Re: oops concept in perl programming
by j3 (Friar) on Jan 02, 2007 at 18:52 UTC

    Hi Tony.

    Perl provides very minimal extra magic for object oriented programming. In fact, as I understand it, there's only 3 things Perl does for you to implement OOP:

    1. It provides the `->' syntax, so that when you use that syntax ($some_object->some_method;), perl makes sure to automatically pass the invocant to the method as the first argument.
    2. It provides inheritance via the @ISA package global. You put the names of parent classes into @ISA, and voila, you've just made your class a child of those listed in @ISA. When you call a method that's not in your current class, perl digs around in the ones listed in @ISA to find it.
    3. It provides the bless method to make the above two bits of magic work properly.

    That's basically it. No automatic constructor calls, no automatic object allocation. Your ``object'' is actually (usually) just an anonymous hash which you create in (and is returned by) your `new' class method, and that gets passed around for you when calling methods. The ``instance attributes'' are just keys in that hash, and ``class attributes'' are just lexicals in the module where you write your methods.

    When using objects, as long as you only ever access attributes via methods (and not directly -- which you, of course, can if you like to live dangerously), everything mostly just works like it ought to.

    One last tip: The method that gets called is always looked up via the object reference (that blessed anonymous hash), so even if some base class method calls another base class method, if your own child class has a method of that name, the child class method is the one that'll get used.

    Addendum: If a method is expecting certain instance attributes to exist, you'be better make sure they're there. Methods and instance attributes (the values you have in your anonymous hash) are two totally different things. Welcome to Perl OO: Watch your step. Here's your helmet. :)

Re: oops concept in perl programming
by philcrow (Priest) on Jan 02, 2007 at 19:12 UTC
    While its getting a bit old, Damian Conway's Object Oriented Perl from Manning is a great book to show you the ways of Perl OO.

    Phil

Re: oops concept in perl programming
by bingos (Vicar) on Jan 03, 2007 at 08:41 UTC

    You may also want to have a look at Moose.

Re: oops concept in perl programming
by Codon (Friar) on Jan 03, 2007 at 18:24 UTC
    philcrow mentioned Damian's Book. In addition, you may want to take a look at The Alpaca book by Randal Schwartz. It's a bit newer and sort of eases you in to OO Perl. At least it did in the first edition when it was called Learning Perl Objects, References, and Modules.

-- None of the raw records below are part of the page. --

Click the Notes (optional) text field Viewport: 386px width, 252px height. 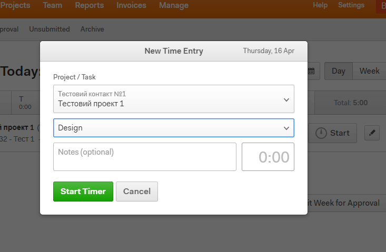[x=145, y=157]
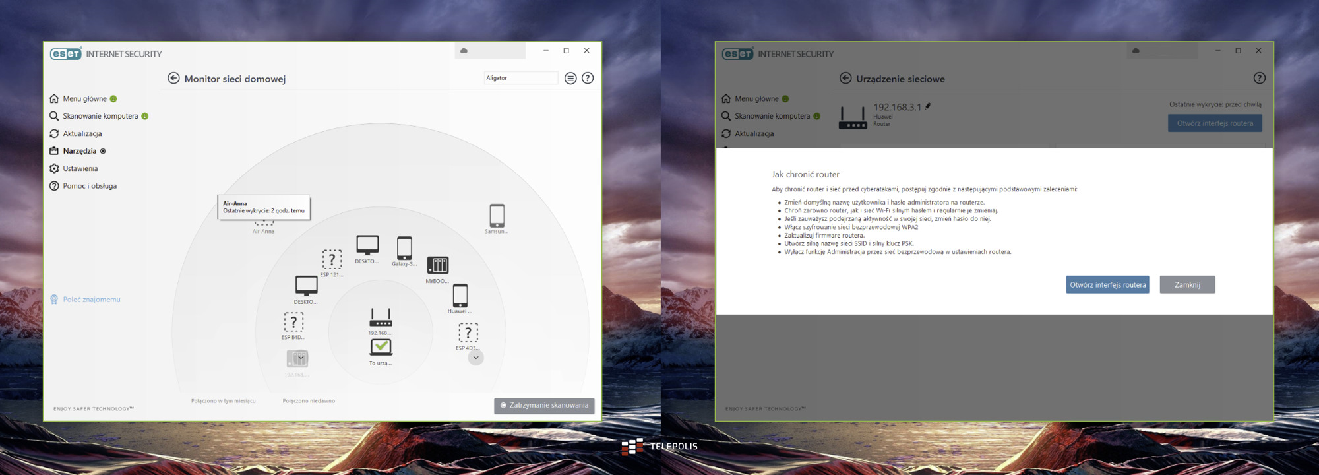Open Skanowanie komputera in left sidebar
Viewport: 1319px width, 475px height.
tap(100, 116)
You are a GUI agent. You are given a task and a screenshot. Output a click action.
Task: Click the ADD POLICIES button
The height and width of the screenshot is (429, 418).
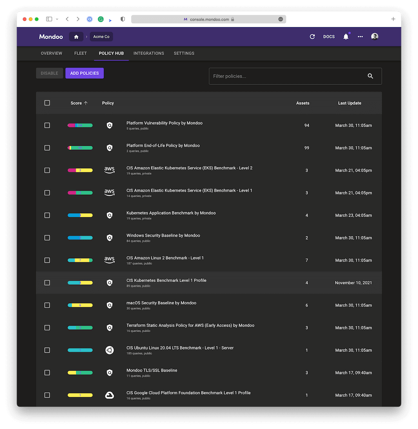(x=84, y=73)
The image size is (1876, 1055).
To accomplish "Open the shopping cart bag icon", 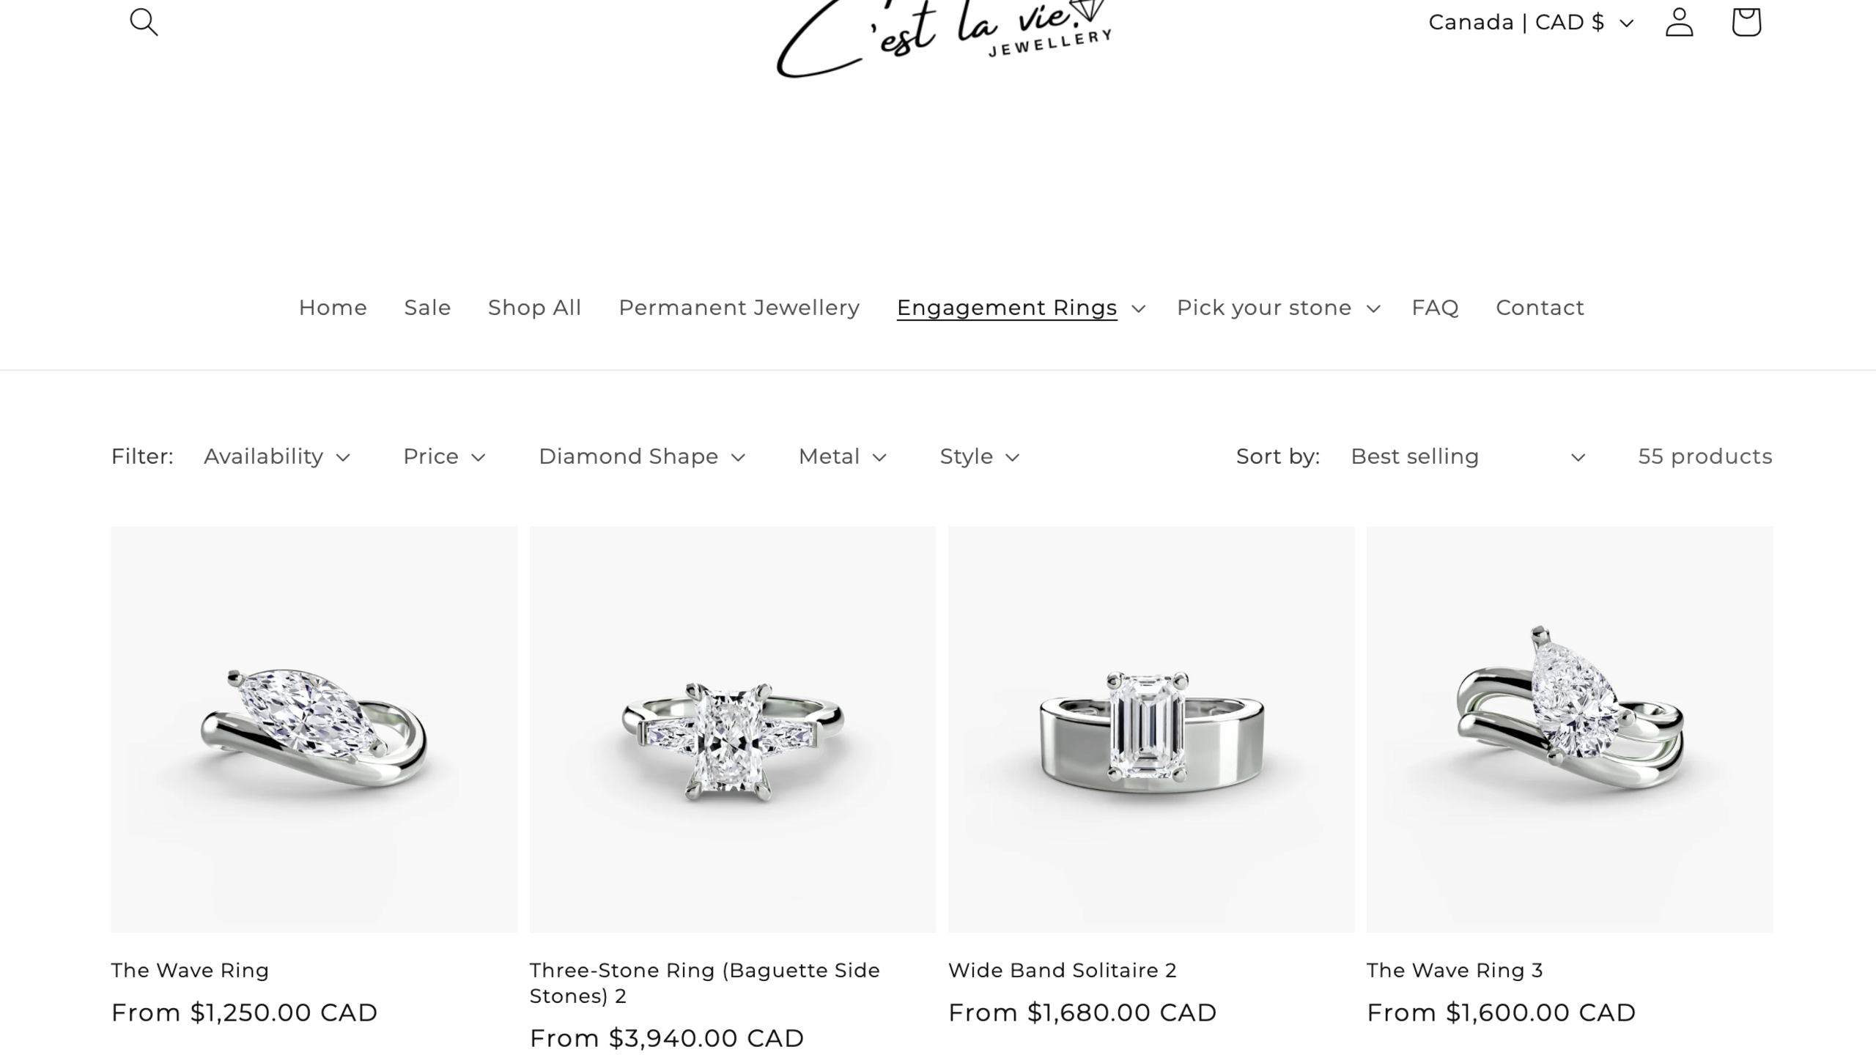I will [1746, 22].
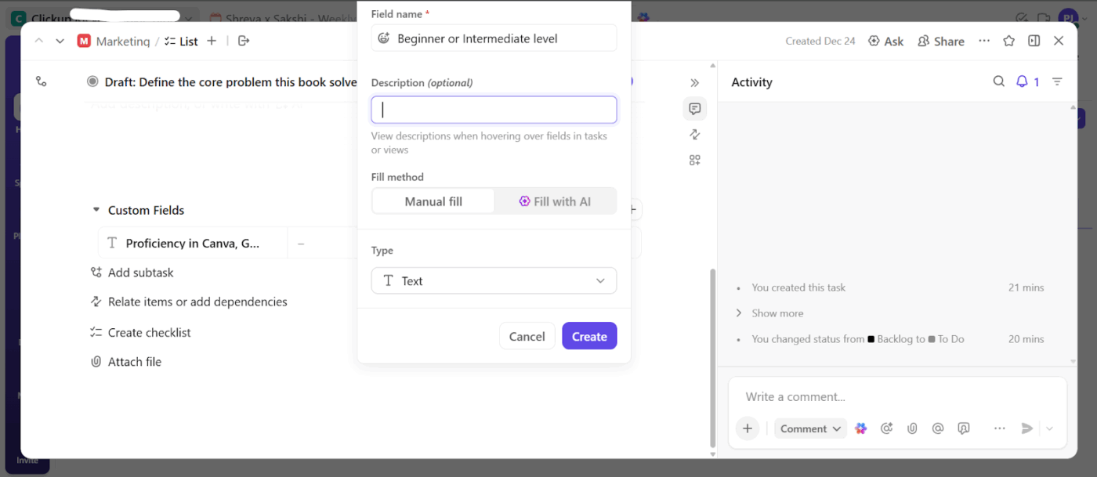Filter the Activity feed
The image size is (1097, 477).
[1059, 81]
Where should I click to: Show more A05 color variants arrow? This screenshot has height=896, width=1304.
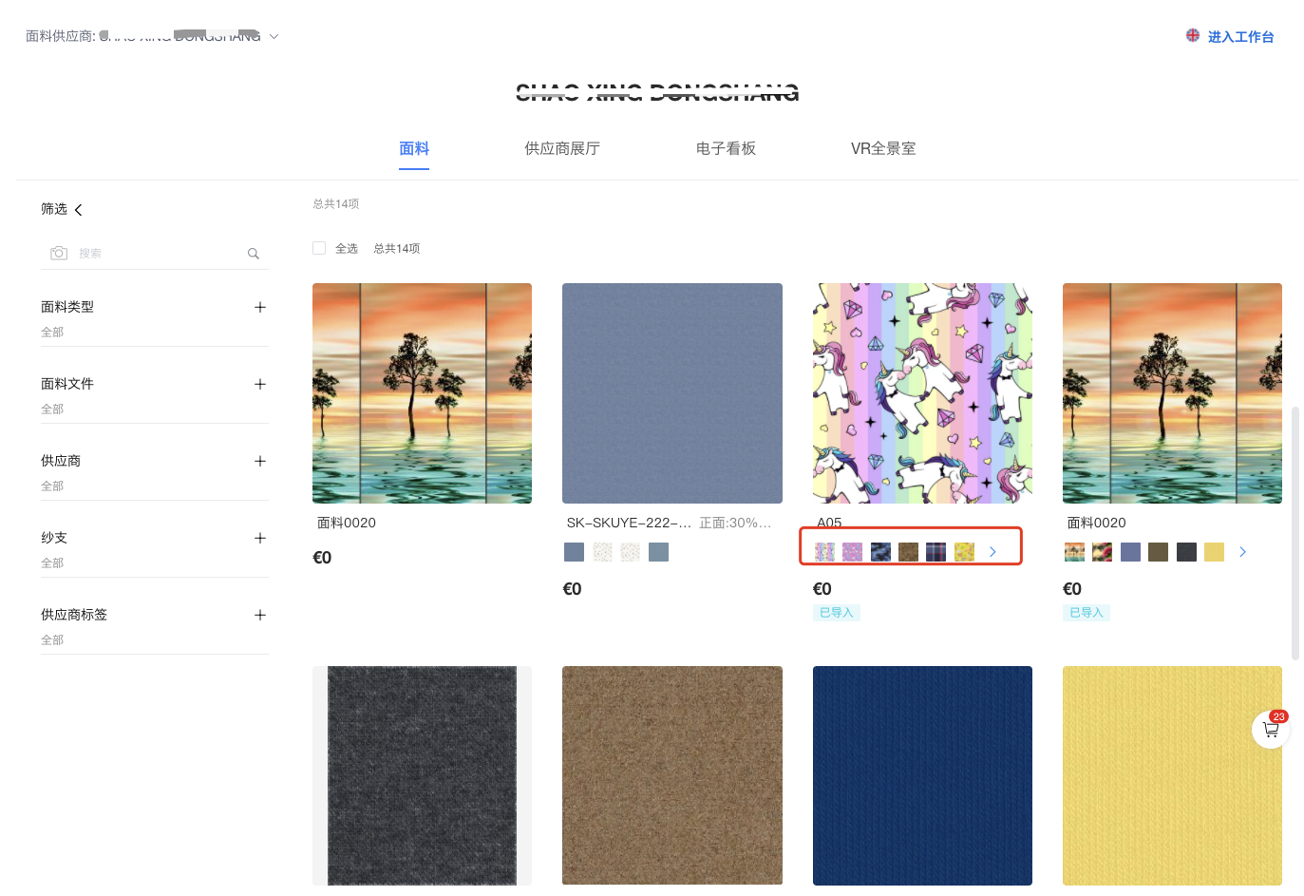point(992,552)
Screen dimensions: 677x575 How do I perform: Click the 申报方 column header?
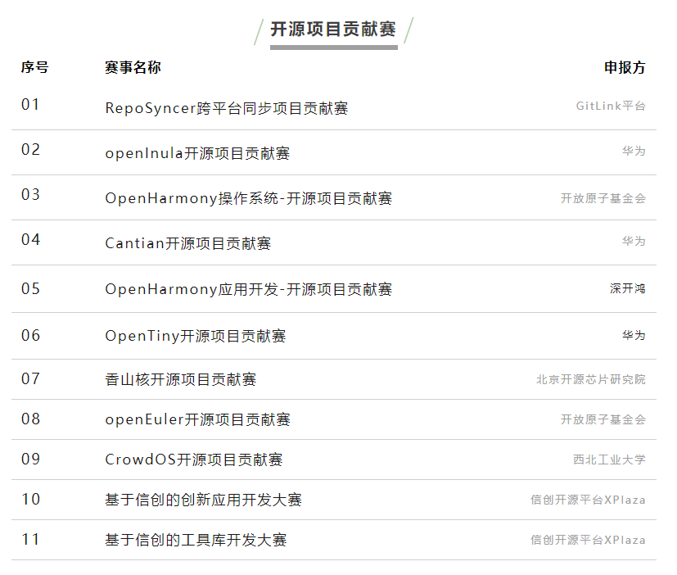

    After those two, if you like C++ and Java OO for their strong data encapsulation, Damian has some things to offer on what's recently become en vogue for OO Perl: Inside-Out Objects. Some introduction to this is given in his Best Practices book. He's also got a module or two to help you build these kind of classes.

    Happy Hacking!

    Ivan Heffner
    Sr. Software Engineer, DAS Lead
    WhitePages.com, Inc.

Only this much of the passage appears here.